This question is from Ronald de Wolf's lecture notes (chapter 6).
If the states $|\psi_j\rangle$ are orthogonal, then the set of projections $\{|\psi_j\rangle\!\langle \psi_j|\}_j$ form a projective measurement. Performing this measurement, if the input state is $|\psi_j\rangle$, you'll always find the $j$-th outcome. Therefore, you can deterministically discriminate between the elements of your ensemble using this measurement.
Just measure in [K] basis. Since only one $|\psi_i\rangle$ among $i=1\ldots K$ can be measurement outcome, its probability $P_i=1$.
I wonder what answer is expected. Maybe you should characterize measurement in [K] basis by K projectors $|\psi_i\rangle\langle \psi_i|, i=1\ldots K$
PS: I assumed that K vectors $|\psi_i\rangle$ form a basis; this is not needed, the K vectors $|\psi_i\rangle$ may be a part of orthonormal basis.

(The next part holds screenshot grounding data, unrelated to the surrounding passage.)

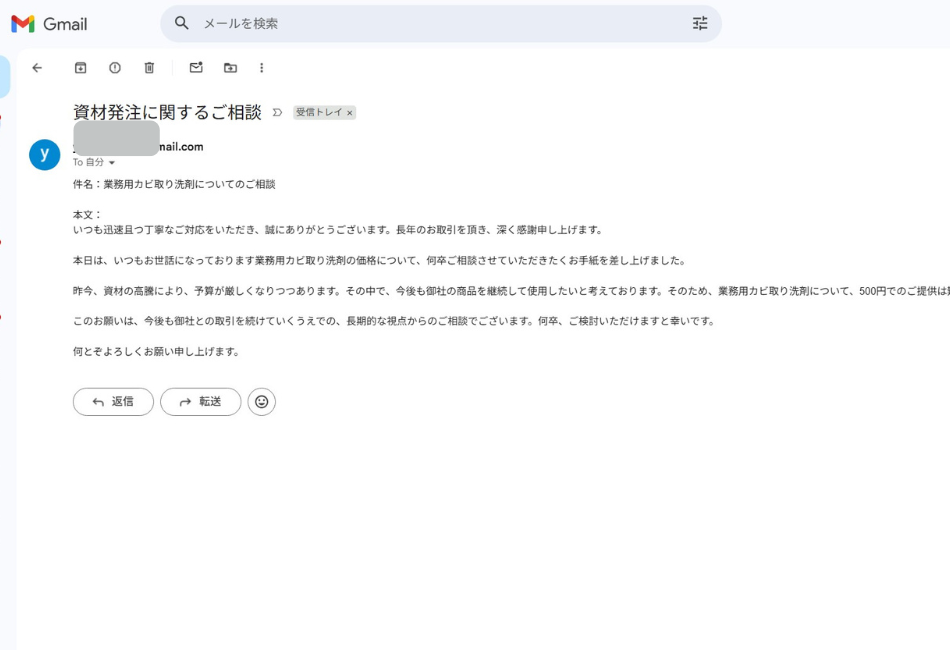The image size is (950, 650).
Task: Archive this email
Action: click(81, 68)
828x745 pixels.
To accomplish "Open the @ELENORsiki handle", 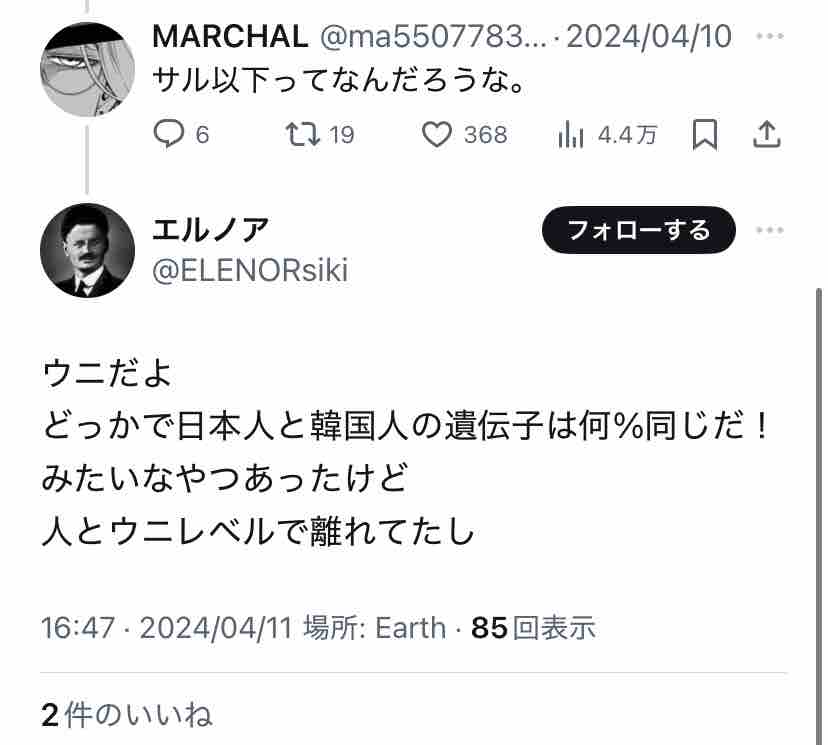I will [x=250, y=270].
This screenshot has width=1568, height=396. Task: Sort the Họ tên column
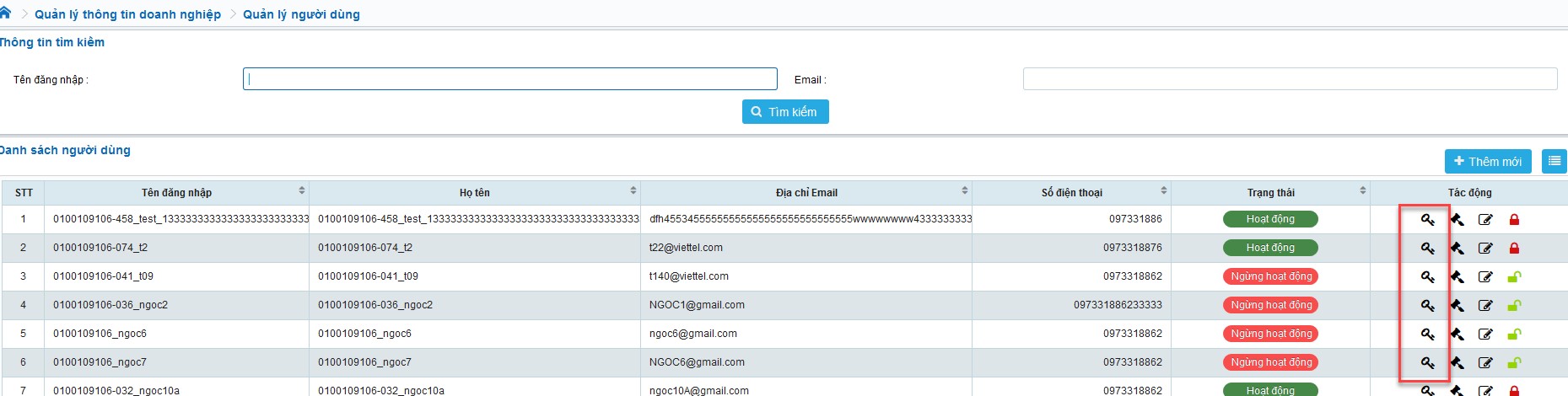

PPS: It is not easy to explain what is asked in the textbook question because quantum measurement is very different from classical one. In classical physics, when we measure some physical value, the value always exists before measurement, and the measurement just reveals this value. Quantum measurement is very different. State before measurement may not exist at all, and we usually say about a state after measurement. But here we are said that the state before measurement exists, is one of $|\psi_i\rangle$, $i=1\ldots K$, just unknown, and with probability 1 this is the same state as we get after measurement, as measurent outcome. Hope it helps.